*** Opening of RECORDS FOR PROCESSING ***
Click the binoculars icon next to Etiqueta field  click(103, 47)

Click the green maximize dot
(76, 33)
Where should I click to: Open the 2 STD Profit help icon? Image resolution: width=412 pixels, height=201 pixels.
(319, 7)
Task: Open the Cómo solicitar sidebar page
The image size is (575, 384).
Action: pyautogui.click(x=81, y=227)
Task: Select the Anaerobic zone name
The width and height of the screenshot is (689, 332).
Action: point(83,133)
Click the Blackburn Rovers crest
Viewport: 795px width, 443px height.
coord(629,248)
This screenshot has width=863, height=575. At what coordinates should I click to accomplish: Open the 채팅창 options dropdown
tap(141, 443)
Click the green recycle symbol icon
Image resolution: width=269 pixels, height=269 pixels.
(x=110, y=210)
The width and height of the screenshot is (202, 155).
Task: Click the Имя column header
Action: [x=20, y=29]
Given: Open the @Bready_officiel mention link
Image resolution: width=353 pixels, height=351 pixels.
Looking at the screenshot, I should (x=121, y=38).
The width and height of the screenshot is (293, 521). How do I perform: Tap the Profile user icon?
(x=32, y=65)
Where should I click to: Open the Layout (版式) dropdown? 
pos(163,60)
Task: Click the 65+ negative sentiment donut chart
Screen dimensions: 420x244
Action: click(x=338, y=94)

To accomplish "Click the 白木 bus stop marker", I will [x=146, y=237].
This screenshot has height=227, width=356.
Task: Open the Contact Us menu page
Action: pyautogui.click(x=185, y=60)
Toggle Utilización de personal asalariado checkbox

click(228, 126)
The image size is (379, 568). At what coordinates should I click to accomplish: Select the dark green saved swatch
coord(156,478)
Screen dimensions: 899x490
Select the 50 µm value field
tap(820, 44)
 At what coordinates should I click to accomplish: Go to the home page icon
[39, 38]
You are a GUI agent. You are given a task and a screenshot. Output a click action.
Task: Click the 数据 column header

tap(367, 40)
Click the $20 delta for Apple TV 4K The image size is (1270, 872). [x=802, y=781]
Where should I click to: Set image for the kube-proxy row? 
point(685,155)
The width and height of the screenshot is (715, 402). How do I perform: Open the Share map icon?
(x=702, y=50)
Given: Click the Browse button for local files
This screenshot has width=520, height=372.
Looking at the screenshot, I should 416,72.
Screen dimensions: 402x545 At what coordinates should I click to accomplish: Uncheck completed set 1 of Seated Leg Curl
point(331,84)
*** Close of RECORDS FOR PROCESSING ***
The required response is a complete, exact copy of the records.

- EXERCISE SOLUTION -
Click the binoculars icon next to Etiqueta field  click(103, 47)

Click the green maximize dot
(76, 33)
Where should I click to: Open the 2 STD Profit help icon? Image resolution: width=412 pixels, height=201 pixels.
(319, 7)
Task: Open the Cómo solicitar sidebar page
The image size is (575, 384).
Action: pyautogui.click(x=81, y=227)
Task: Select the Anaerobic zone name
The width and height of the screenshot is (689, 332).
Action: point(83,133)
Click the Blackburn Rovers crest
Viewport: 795px width, 443px height.
coord(629,248)
This screenshot has width=863, height=575. At what coordinates should I click to accomplish: Open the 채팅창 options dropdown
tap(141, 443)
Click the green recycle symbol icon
Image resolution: width=269 pixels, height=269 pixels.
(x=110, y=210)
The width and height of the screenshot is (202, 155).
Task: Click the Имя column header
Action: [x=20, y=29]
Given: Open the @Bready_officiel mention link
Image resolution: width=353 pixels, height=351 pixels.
Looking at the screenshot, I should (x=121, y=38).
The width and height of the screenshot is (293, 521). How do I perform: Tap the Profile user icon?
(x=32, y=65)
Where should I click to: Open the Layout (版式) dropdown? 
pos(163,60)
Task: Click the 65+ negative sentiment donut chart
Screen dimensions: 420x244
Action: click(x=338, y=94)

To accomplish "Click the 白木 bus stop marker", I will [x=146, y=237].
This screenshot has height=227, width=356.
Task: Open the Contact Us menu page
Action: pyautogui.click(x=185, y=60)
Toggle Utilización de personal asalariado checkbox

click(228, 126)
The image size is (379, 568). At what coordinates should I click to accomplish: Select the dark green saved swatch
coord(156,478)
Screen dimensions: 899x490
Select the 50 µm value field
tap(820, 44)
 At what coordinates should I click to accomplish: Go to the home page icon
[39, 38]
You are a GUI agent. You are given a task and a screenshot. Output a click action.
Task: Click the 数据 column header

tap(367, 40)
Click the $20 delta for Apple TV 4K The image size is (1270, 872). [x=802, y=781]
Where should I click to: Set image for the kube-proxy row? 
point(685,155)
The width and height of the screenshot is (715, 402). How do I perform: Open the Share map icon?
(x=702, y=50)
Given: Click the Browse button for local files
This screenshot has width=520, height=372.
Looking at the screenshot, I should 416,72.
Screen dimensions: 402x545 At what coordinates should I click to accomplish: Uncheck completed set 1 of Seated Leg Curl
point(331,84)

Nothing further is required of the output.